I ended my previous post about Andrew Bridge by stating that his mom had, in spite of her mental illness, managed to instill in Andrew a hope for future possibilities. She clearly did some things right. Andrew agreed, for he had this to say:
There had to have been love and attachment in those early years. I did things I see other kids who grew up in foster care struggling so hard to do and not getting. In my heart of hearts, I know there were things that were done right. The feeling I had for her throughout childhood and throughout adulthood is the feeling that despite those failings that I am aware of, she did her job, she loved and cared for me as desperately flawed as she was.
Somewhere during our conversation, the topic of respite care arose. It was on my list of questions to ask, but I believe Andrew might have been the one to bring it up. We talked about it in general terms, especially as a way to help struggling foster families maintain a difficult placement, thereby allowing a child not to continue moving from family to family. This is what Andrew had to say about multiple placements:
One of the failings of large foster care programs, at their core, is how little their missions have changed after decades. They remain massive bed agencies and their response to a child’s or foster parent’s difficulties are very poor. Instead, they go to the core thing they know how to do best and that is to find another bed. Everyone is shocked that after four years you look at the kid’s paper record and count up the number of placements and go “Oh my gosh, how did this kid end up with 13 placements?” If you did more to address a child’s individual needs, you would do much better. One of the biggest things that made me different and made me so lucky was that after McLaren (a residential facility that was his first placement after being removed from his mom) I stayed in one family. It meant that I was able to attach to things. School was my certainty. I went to a public school in an urban environment at a time when you could go to a public school and still get a good education.

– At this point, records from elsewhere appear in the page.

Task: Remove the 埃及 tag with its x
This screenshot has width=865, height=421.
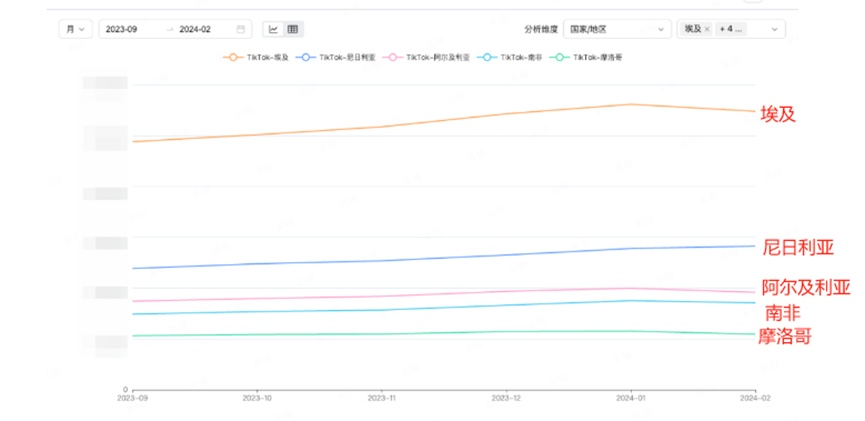Action: click(707, 29)
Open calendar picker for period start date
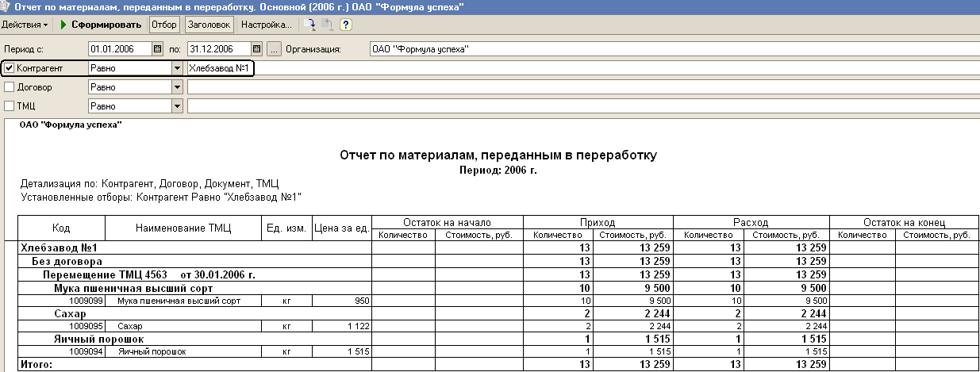Viewport: 980px width, 372px height. click(157, 49)
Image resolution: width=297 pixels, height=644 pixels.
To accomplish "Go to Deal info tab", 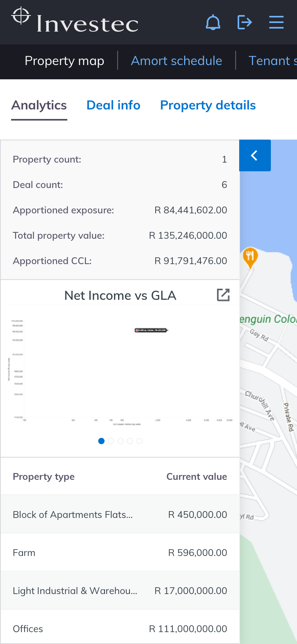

I pointed out to Andrew that he makes frequent references in the book to the fact that his foster mom repeatedly reminded him that she could “call (his) social worker at any time!” and thereby have him removed. Andrew acknowledged that threat was ever-present, but still valued the fact that he didn’t move and was, in fact, able to have continuity in his life to some degree.
I asked Andrew if his foster parents have responded to the book. He said:
No, but the book isn’t about them. This book is about my mom and my attachment to my mom. A boy who refused to give up on his mom.
In response to my question about the health of Andrew’s relationships today, he feels he has meaningful relationships with people. Once again, I relate that relationship success to the message he received early on … I am valuable, I can believe in the possibilities, the world can be a good place for me.
One of my readers emailed me privately and inquired if Andrew was anti-foster care. I definitely don’t believe he is … he clearly recognizes that there are certainly situations where a child can’t live with his or her biological parents. But Andrew most definitely believes the system has many flaws … an opinion I share as well.
I have one more installment coming on my interview with Andrew. We talked about the role of choices in determining a child’s trajectory, and other general thoughts Andrew has about the foster care system.